When I wrote Intentional, my first readers all got paper manuscripts. For A Bird in the House some readers said they’d prefer the book in digital form. I did that. After all, reading my blemished manuscript is doing me a big favor. But the problem with reading a book digitally is that errors found are errors that have to be written down somewhere (or not), and it turns out mostly Or Not applies. So the next novel will only be shared with early readers in printed form.
The exception was John (husband) who read it in PDF Expert on his iPad. He was able to mark it up in red on the screen with his Apple pen…he’s so fancy.
When I give a reader the printed copy of the novel I try to include a red pen. “Please,” I say, “write on it. I want to know where you like it, and where you hate it. If you see a typo, or what you think may be a typo—mark it.”
You see, I’m putting these friends to work. Help me, I’m begging.
However, sometimes readers don’t want to mess up the paper. Sometimes they use a pencil and write faintly to keep the manuscript clean. But how can I whine when they were nice enough to read the damn book. After they finish with it, they nicely tell me that they liked it. Thank you.
My own mother would be harder on me. Brutal. I miss my mother.
When Kristen Schoettle read Intentional she inserted little hand drawn emojis on the margins. Smiles. Frowns. Tear drops. Grammar corrections. “Ha-ha” here and there. She had suggestions for additions—especially climate related. It was wonderful. Exactly what I longed for.
When I was only a third into writing A Bird in the House, I reached a scary point where I was feeling vulnerable and exposed—frozen. So I asked Kim McLott, my friend since the third grade, to read what I had. The next day she called and told me to hurry up, “Get writing, and don’t come out of your room until you’re done.” (French author Colette was locked in a room by her husband Willy until she produced something salable.) Kim wanted to know what happened next.
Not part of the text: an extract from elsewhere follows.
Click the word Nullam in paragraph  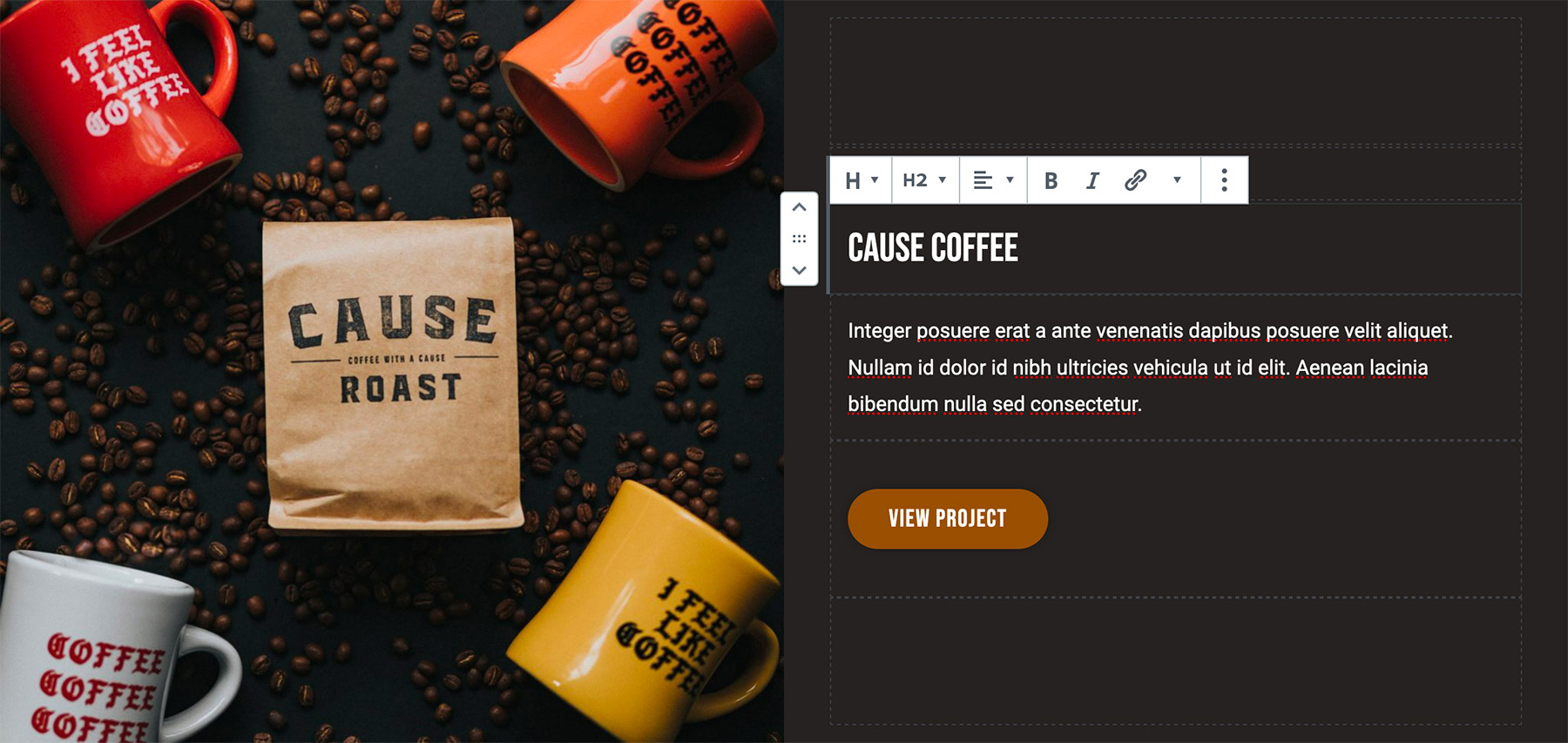pyautogui.click(x=880, y=368)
I might never have finished without her enthusiasm.
And then there were long phone calls with Lynn Bell, helping me solve the problem of a four-year old who was smarter than she should be.
Carol Winslow brought me a stack of research on social services, and read and reread scenes that I struggled with.
Ed Sharples, retired professor of literature, was as tough on me as my mother would have been, and I am grateful.
My daughter Sue said, “You write much better than the author of Fifty Shades of Gray.” Whew! That’s a relief.
Ann Amenta said, “You can’t play Fur Elise if you’ve never had piano lessons.”
Barbara Aylward listed comments
on a sweet note with her grandsons photo.
There are many others—each finding a blip here or there, but all commenting in supportive ways.
They say that writing is a lonely endeavor, but its outcome is so much better with a little help from your friends.